» ACTIVITY: Transcribe, word for word, every record in the data below.

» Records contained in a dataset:
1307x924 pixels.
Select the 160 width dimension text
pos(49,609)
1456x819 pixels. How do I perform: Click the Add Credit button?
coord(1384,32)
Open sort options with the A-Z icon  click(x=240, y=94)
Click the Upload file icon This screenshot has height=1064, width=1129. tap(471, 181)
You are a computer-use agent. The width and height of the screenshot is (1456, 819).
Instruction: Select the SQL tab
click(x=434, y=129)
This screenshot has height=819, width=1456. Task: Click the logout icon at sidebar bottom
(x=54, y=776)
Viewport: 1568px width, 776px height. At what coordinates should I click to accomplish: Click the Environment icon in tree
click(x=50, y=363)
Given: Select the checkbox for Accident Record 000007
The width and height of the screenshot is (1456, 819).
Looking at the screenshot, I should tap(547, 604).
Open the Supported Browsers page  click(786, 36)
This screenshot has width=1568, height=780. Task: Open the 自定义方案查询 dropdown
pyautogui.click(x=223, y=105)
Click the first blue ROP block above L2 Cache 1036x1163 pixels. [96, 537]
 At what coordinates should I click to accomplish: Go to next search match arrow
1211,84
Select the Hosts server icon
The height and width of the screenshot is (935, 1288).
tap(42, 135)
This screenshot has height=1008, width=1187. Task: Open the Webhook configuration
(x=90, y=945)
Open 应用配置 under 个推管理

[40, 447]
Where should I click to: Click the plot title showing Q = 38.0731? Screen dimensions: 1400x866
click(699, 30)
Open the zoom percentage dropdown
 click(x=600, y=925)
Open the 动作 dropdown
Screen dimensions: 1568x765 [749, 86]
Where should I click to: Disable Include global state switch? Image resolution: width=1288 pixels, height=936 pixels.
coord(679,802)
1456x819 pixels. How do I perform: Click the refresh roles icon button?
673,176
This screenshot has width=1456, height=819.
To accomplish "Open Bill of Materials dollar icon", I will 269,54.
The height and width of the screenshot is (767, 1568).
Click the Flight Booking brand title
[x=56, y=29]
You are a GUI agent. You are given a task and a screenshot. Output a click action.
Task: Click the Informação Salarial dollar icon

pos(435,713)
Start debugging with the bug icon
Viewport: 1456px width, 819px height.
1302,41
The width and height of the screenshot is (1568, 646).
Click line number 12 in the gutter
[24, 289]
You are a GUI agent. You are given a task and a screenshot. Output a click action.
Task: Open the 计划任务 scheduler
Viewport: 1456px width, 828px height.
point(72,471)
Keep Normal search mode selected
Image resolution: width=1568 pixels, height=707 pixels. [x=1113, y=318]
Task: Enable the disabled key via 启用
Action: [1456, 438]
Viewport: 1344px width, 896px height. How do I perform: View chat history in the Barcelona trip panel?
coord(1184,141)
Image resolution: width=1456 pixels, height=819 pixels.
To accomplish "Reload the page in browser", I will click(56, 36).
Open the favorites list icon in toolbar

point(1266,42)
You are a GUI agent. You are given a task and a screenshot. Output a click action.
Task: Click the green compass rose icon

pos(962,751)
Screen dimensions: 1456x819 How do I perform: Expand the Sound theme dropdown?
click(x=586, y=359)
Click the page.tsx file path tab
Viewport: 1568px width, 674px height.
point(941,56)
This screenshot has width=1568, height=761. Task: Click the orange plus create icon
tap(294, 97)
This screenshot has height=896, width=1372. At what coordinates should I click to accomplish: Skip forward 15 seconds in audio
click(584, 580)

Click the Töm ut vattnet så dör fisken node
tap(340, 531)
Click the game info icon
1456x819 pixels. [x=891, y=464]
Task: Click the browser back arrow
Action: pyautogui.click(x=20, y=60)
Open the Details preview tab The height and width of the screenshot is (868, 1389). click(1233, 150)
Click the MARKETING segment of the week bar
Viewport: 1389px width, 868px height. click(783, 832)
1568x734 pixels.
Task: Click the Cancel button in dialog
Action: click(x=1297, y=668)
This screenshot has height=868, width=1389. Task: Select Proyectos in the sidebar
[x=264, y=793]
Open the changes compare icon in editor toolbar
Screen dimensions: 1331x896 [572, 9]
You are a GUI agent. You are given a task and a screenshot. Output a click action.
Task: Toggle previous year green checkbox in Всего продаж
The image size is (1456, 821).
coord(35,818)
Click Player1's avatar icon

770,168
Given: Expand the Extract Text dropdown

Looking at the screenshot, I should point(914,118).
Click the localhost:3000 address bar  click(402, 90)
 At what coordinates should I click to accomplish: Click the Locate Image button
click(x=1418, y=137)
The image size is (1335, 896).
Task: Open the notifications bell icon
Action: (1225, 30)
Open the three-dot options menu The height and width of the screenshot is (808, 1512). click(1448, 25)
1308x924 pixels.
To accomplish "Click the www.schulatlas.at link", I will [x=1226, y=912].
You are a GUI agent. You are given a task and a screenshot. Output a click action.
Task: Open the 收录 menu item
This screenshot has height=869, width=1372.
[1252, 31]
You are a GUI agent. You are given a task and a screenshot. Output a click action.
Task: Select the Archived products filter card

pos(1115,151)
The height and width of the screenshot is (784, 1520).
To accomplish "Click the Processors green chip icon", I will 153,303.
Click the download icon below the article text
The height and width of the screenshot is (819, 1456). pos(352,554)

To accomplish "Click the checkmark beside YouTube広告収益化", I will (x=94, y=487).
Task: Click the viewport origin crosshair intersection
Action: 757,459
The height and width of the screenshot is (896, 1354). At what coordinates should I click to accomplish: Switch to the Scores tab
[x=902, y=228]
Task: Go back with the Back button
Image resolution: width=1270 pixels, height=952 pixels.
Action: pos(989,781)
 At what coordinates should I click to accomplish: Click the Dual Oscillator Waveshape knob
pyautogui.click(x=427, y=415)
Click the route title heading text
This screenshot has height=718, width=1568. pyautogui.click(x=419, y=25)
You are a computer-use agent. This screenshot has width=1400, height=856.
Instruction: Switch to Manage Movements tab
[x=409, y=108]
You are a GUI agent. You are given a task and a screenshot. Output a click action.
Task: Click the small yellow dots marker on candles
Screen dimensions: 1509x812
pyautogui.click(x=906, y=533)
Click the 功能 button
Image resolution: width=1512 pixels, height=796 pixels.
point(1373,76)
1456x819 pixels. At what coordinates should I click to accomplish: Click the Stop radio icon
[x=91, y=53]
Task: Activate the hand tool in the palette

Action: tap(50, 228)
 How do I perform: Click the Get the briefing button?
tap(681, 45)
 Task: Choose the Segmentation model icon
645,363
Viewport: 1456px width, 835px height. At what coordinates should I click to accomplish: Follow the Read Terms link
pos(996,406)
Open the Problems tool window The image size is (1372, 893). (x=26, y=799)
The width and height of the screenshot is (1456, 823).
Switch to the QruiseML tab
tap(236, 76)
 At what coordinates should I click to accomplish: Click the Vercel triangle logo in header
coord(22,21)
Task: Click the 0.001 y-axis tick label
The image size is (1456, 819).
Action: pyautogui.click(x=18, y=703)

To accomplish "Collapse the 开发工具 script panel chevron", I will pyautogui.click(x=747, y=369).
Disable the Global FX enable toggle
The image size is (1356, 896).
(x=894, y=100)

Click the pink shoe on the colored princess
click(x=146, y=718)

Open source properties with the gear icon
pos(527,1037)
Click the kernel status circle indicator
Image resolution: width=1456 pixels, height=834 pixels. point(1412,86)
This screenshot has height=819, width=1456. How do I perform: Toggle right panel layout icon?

» ANSWER FOR THE TASK:
1307x924 pixels.
Select the 160 width dimension text
pos(49,609)
1456x819 pixels. How do I perform: Click the Add Credit button?
coord(1384,32)
Open sort options with the A-Z icon  click(x=240, y=94)
Click the Upload file icon This screenshot has height=1064, width=1129. tap(471, 181)
You are a computer-use agent. The width and height of the screenshot is (1456, 819).
Instruction: Select the SQL tab
click(x=434, y=129)
This screenshot has height=819, width=1456. Task: Click the logout icon at sidebar bottom
(x=54, y=776)
Viewport: 1568px width, 776px height. At what coordinates should I click to accomplish: Click the Environment icon in tree
click(x=50, y=363)
Given: Select the checkbox for Accident Record 000007
The width and height of the screenshot is (1456, 819).
Looking at the screenshot, I should tap(547, 604).
Open the Supported Browsers page  click(786, 36)
This screenshot has width=1568, height=780. Task: Open the 自定义方案查询 dropdown
pyautogui.click(x=223, y=105)
Click the first blue ROP block above L2 Cache 1036x1163 pixels. [96, 537]
 At what coordinates should I click to accomplish: Go to next search match arrow
1211,84
Select the Hosts server icon
The height and width of the screenshot is (935, 1288).
tap(42, 135)
This screenshot has height=1008, width=1187. Task: Open the Webhook configuration
(x=90, y=945)
Open 应用配置 under 个推管理

[40, 447]
Where should I click to: Click the plot title showing Q = 38.0731? Screen dimensions: 1400x866
click(699, 30)
Open the zoom percentage dropdown
 click(x=600, y=925)
Open the 动作 dropdown
Screen dimensions: 1568x765 [749, 86]
Where should I click to: Disable Include global state switch? Image resolution: width=1288 pixels, height=936 pixels.
coord(679,802)
1456x819 pixels. How do I perform: Click the refresh roles icon button?
673,176
This screenshot has width=1456, height=819.
To accomplish "Open Bill of Materials dollar icon", I will 269,54.
The height and width of the screenshot is (767, 1568).
Click the Flight Booking brand title
[x=56, y=29]
You are a GUI agent. You are given a task and a screenshot. Output a click action.
Task: Click the Informação Salarial dollar icon

pos(435,713)
Start debugging with the bug icon
Viewport: 1456px width, 819px height.
1302,41
The width and height of the screenshot is (1568, 646).
Click line number 12 in the gutter
[24, 289]
You are a GUI agent. You are given a task and a screenshot. Output a click action.
Task: Open the 计划任务 scheduler
Viewport: 1456px width, 828px height.
point(72,471)
Keep Normal search mode selected
Image resolution: width=1568 pixels, height=707 pixels. [x=1113, y=318]
Task: Enable the disabled key via 启用
Action: [1456, 438]
Viewport: 1344px width, 896px height. How do I perform: View chat history in the Barcelona trip panel?
coord(1184,141)
Image resolution: width=1456 pixels, height=819 pixels.
To accomplish "Reload the page in browser", I will click(56, 36).
Open the favorites list icon in toolbar

point(1266,42)
You are a GUI agent. You are given a task and a screenshot. Output a click action.
Task: Click the green compass rose icon

pos(962,751)
Screen dimensions: 1456x819 How do I perform: Expand the Sound theme dropdown?
click(x=586, y=359)
Click the page.tsx file path tab
Viewport: 1568px width, 674px height.
point(941,56)
This screenshot has width=1568, height=761. Task: Click the orange plus create icon
tap(294, 97)
This screenshot has height=896, width=1372. At what coordinates should I click to accomplish: Skip forward 15 seconds in audio
click(584, 580)

Click the Töm ut vattnet så dör fisken node
tap(340, 531)
Click the game info icon
1456x819 pixels. [x=891, y=464]
Task: Click the browser back arrow
Action: pyautogui.click(x=20, y=60)
Open the Details preview tab The height and width of the screenshot is (868, 1389). click(1233, 150)
Click the MARKETING segment of the week bar
Viewport: 1389px width, 868px height. click(783, 832)
1568x734 pixels.
Task: Click the Cancel button in dialog
Action: click(x=1297, y=668)
This screenshot has height=868, width=1389. Task: Select Proyectos in the sidebar
[x=264, y=793]
Open the changes compare icon in editor toolbar
Screen dimensions: 1331x896 [572, 9]
You are a GUI agent. You are given a task and a screenshot. Output a click action.
Task: Toggle previous year green checkbox in Всего продаж
The image size is (1456, 821).
coord(35,818)
Click Player1's avatar icon

770,168
Given: Expand the Extract Text dropdown

Looking at the screenshot, I should point(914,118).
Click the localhost:3000 address bar  click(402, 90)
 At what coordinates should I click to accomplish: Click the Locate Image button
click(x=1418, y=137)
The image size is (1335, 896).
Task: Open the notifications bell icon
Action: (1225, 30)
Open the three-dot options menu The height and width of the screenshot is (808, 1512). click(1448, 25)
1308x924 pixels.
To accomplish "Click the www.schulatlas.at link", I will [x=1226, y=912].
You are a GUI agent. You are given a task and a screenshot. Output a click action.
Task: Open the 收录 menu item
This screenshot has height=869, width=1372.
[1252, 31]
You are a GUI agent. You are given a task and a screenshot. Output a click action.
Task: Select the Archived products filter card

pos(1115,151)
The height and width of the screenshot is (784, 1520).
To accomplish "Click the Processors green chip icon", I will 153,303.
Click the download icon below the article text
The height and width of the screenshot is (819, 1456). pos(352,554)

To accomplish "Click the checkmark beside YouTube広告収益化", I will (x=94, y=487).
Task: Click the viewport origin crosshair intersection
Action: 757,459
The height and width of the screenshot is (896, 1354). At what coordinates should I click to accomplish: Switch to the Scores tab
[x=902, y=228]
Task: Go back with the Back button
Image resolution: width=1270 pixels, height=952 pixels.
Action: pos(989,781)
 At what coordinates should I click to accomplish: Click the Dual Oscillator Waveshape knob
pyautogui.click(x=427, y=415)
Click the route title heading text
This screenshot has height=718, width=1568. pyautogui.click(x=419, y=25)
You are a computer-use agent. This screenshot has width=1400, height=856.
Instruction: Switch to Manage Movements tab
[x=409, y=108]
You are a GUI agent. You are given a task and a screenshot. Output a click action.
Task: Click the small yellow dots marker on candles
Screen dimensions: 1509x812
pyautogui.click(x=906, y=533)
Click the 功能 button
Image resolution: width=1512 pixels, height=796 pixels.
point(1373,76)
1456x819 pixels. At what coordinates should I click to accomplish: Click the Stop radio icon
[x=91, y=53]
Task: Activate the hand tool in the palette

Action: tap(50, 228)
 How do I perform: Click the Get the briefing button?
tap(681, 45)
 Task: Choose the Segmentation model icon
645,363
Viewport: 1456px width, 835px height. At what coordinates should I click to accomplish: Follow the Read Terms link
pos(996,406)
Open the Problems tool window The image size is (1372, 893). (x=26, y=799)
The width and height of the screenshot is (1456, 823).
Switch to the QruiseML tab
tap(236, 76)
 At what coordinates should I click to accomplish: Click the Vercel triangle logo in header
coord(22,21)
Task: Click the 0.001 y-axis tick label
The image size is (1456, 819).
Action: pyautogui.click(x=18, y=703)

To accomplish "Collapse the 开发工具 script panel chevron", I will pyautogui.click(x=747, y=369).
Disable the Global FX enable toggle
The image size is (1356, 896).
(x=894, y=100)

Click the pink shoe on the colored princess
click(x=146, y=718)

Open source properties with the gear icon
pos(527,1037)
Click the kernel status circle indicator
Image resolution: width=1456 pixels, height=834 pixels. point(1412,86)
This screenshot has height=819, width=1456. How do I perform: Toggle right panel layout icon?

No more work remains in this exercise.